Selection and Validation of Reference Genes for qRT-PCR Analysis of Gene Expression in Tropaeolum majus (Nasturtium)

Abstract

Tropaeolum majus (nasturtium) is an important ornamental and medicinal plant due to its colorful flowers, shield-shaped leaves, and richness in mineral elements and bioactive compounds. However, the key genes related to these important biological traits, as well as their expression patterns and functions, remain obscure. In this study, to choose appropriate reference genes for quantitative real-time reverse transcription polymerase chain reaction (qRT-PCR) analysis, we screened 14 candidate genes from the transcriptome of T. majus and evaluated their expression stability.

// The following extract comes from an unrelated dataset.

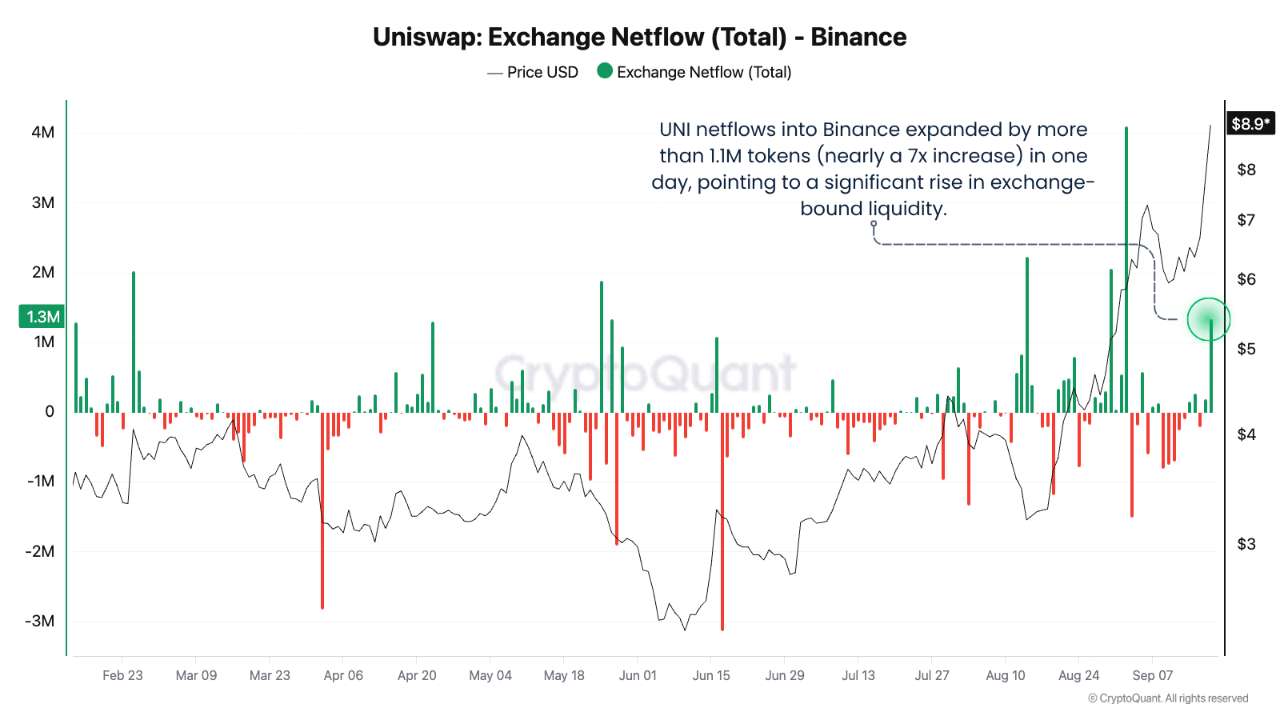Image resolution: width=1280 pixels, height=720 pixels.
Task: Click the chart title Uniswap Exchange Netflow
Action: (x=640, y=37)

Through evaluation with four commonly used algorithms (geNorm, NormFinder, BestKeeper, and RefFinder), EXP1, EXP2, and TUB6 were found to be the most stably expressed genes among different organs, while EXP1 combined with CYP2 was identified as the optimal reference gene combination for seeds at different development stages. For all the tested samples, EXP1, EXP2, CYP2, and ACT2 were the most suitable reference genes. Moreover, the target gene KCS11 involved in very-long-chain fatty acid biosynthesis was employed to confirm the most and least stable reference genes in different organs, seeds at different development stages, and all the tested samples. The expression profiles of KCS11 were similar, with minor differences based on the analysis of different stable reference genes (either alone or in combination), while the expression profiles were diverse and the relative expression level was overestimated when using the least stable ones. These results suggest that the appropriate selection of reference genes is critical for the normalization of gene expression. Furthermore, the reference genes screened in this study will greatly improve the accuracy of the qRT-PCR quantification of candidate genes involved in the many biological characteristics of nasturtium.